Today's web browsers are much like the compiler in the Confused Deputy paper. The browser runs on behalf of the user, using the user's passwords; but also on behalf of web sites, rendering their web pages. Like in the compiler example, there's no way to specify whether a particular request is being done at the user's direction, or solely on the instructions of a visited web page. Once again, a tricky web site can exploit this ambiguity by specifying the name of a victim web page in an IFRAME request, thus putting a dangerous button in an unexpected place.

When viewed from an access-control perspective, clickjacking is another formulation of a Confused Deputy attack, similar to Cross-Site-Request-Forgery (CSRF). Typically, a CSRF attack is considered to be one in which the attacker sends a POST request to a victim site, under the user's authority. Clickjacking can similarly be thought of as an attack in which the attacker sends a GET request to a victim site, under the user's authority. In a CSRF attack, the payoff to the attacker comes from the side-effects of the POST request. In a clickjacking attack, the payoff comes from the on-screen positioning of private controls.

Explicit authority

The most popular counter-measure for CSRF is to embed an unguessable secret in the legitimate HTML FORM element. Since the attacker doesn't know the secret, he is unable to create a FORM that generates a POST request the server will accept. This use of an unguessable secret for access-control shifts the web-application from an ambient authority model to an explicit one. The unguessable secret embodies the authority to perform the request and it must be explicitly provided when making the request. A similar technique can be used to protect against clickjacking.
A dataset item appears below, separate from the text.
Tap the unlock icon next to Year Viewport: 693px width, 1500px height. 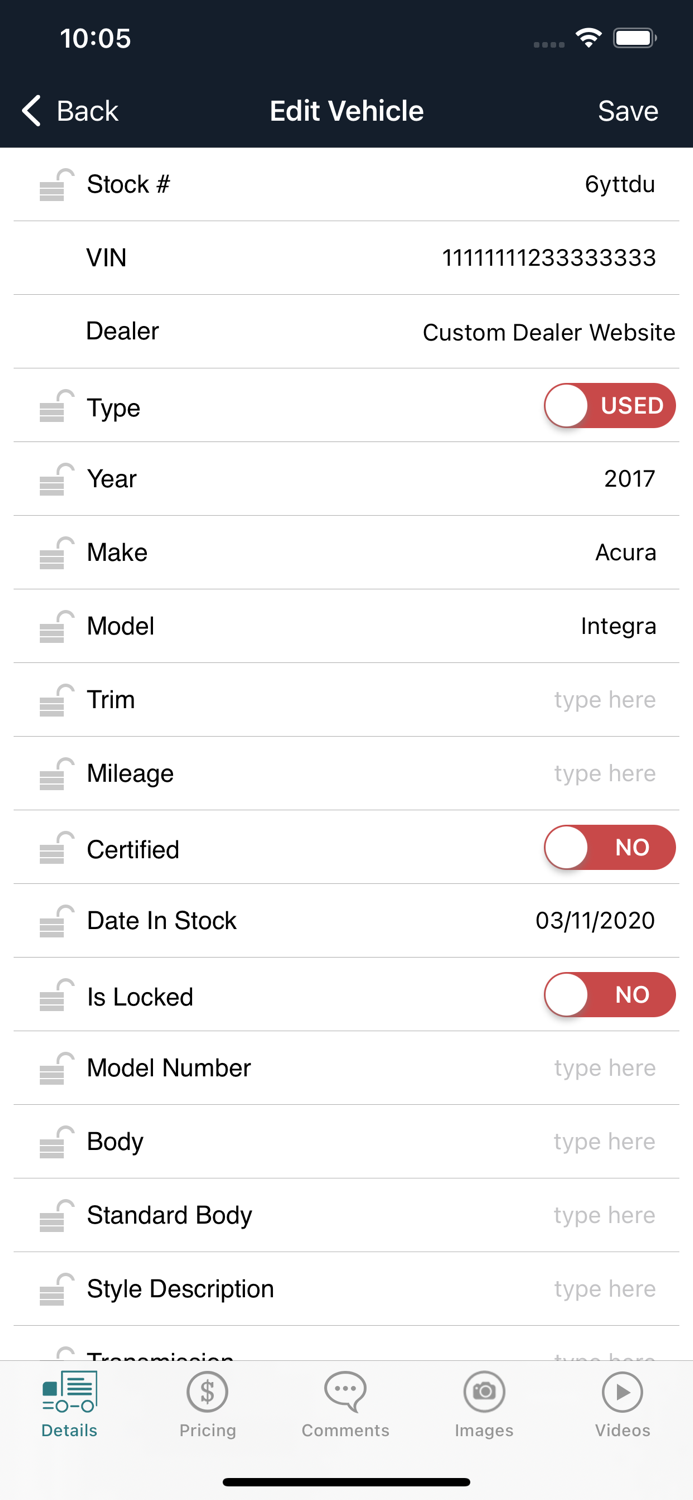[57, 480]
If the URL for a page containing privileged buttons included an unguessable secret, the attacker would be unable to create an IFRAME element that refers to the page. Similarly, the attacker would also be unable to navigate the web browser to that page at an unexpected moment. By taking away the attacker's authority to display the privileged buttons, we take away the opportunity to play tricks with the timing and positioning of their display.

Saving the Web

In an explicit authority model, the rendering tricks used in the clickjacking attacks are not dangerous and so need not be restricted. For example, there's no need to place restrictions on the use of IFRAMEs or opacity styling. If an attacker doesn't know the unguessable URL for a victim web page, he is unable to load the page and so is unable to trick the user into interacting with the page. If a legitimate site does know the unguessable URL for a page at a partner site, it can load the page and customize its presentation. Such customization isn't trickery, since there's no need for trickery. The legitimate site can already send any request it likes using the unguessable URL; interaction from the user isn't needed.
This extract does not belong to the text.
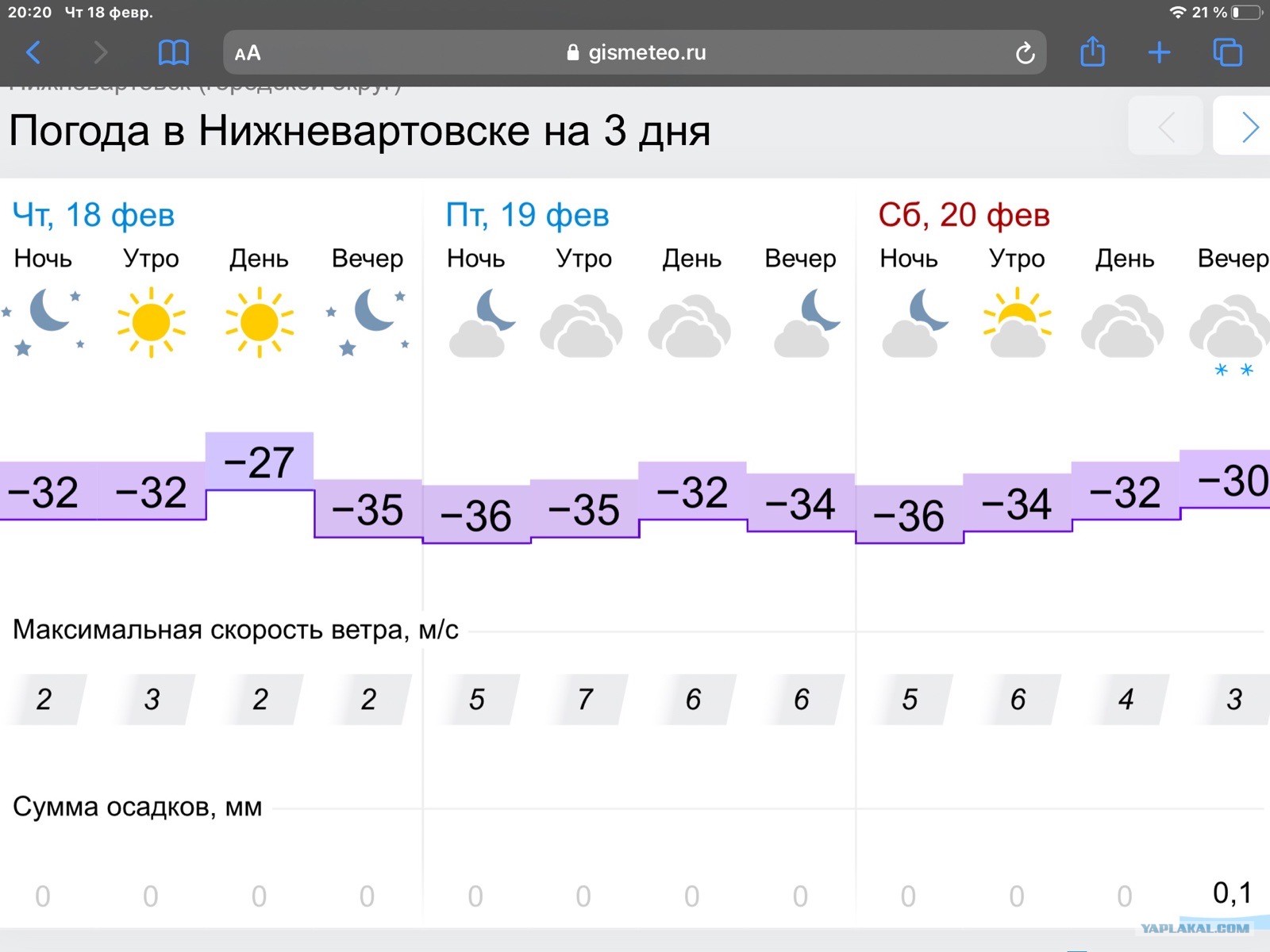Tap the −27 temperature bar
Viewport: 1270px width, 952px height.
(x=260, y=462)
Providing comprehensive protection against clickjacking attacks by restricting the features of the Web's GUI languages would severely handicap the Web. Even basic functionality such as linking would be negatively affected. A much better solution is to continue the progression towards explicit authorization models that began with defense against CSRF.

Web-key

A surprising number of the security problems with today's Web are directly attributable to the use of ambient authority. The web-key paper explains many of these problems and also describes how best to use unguessable URLs to address these problems. If you're starting a new web-application, or trying to fix an existing one, take a look at web-keys as a way to implement a comprehensive solution to these problems. If you're a browser implementer or standards author, consider how best to support web-keys before considering how to handicap the Web's GUI languages.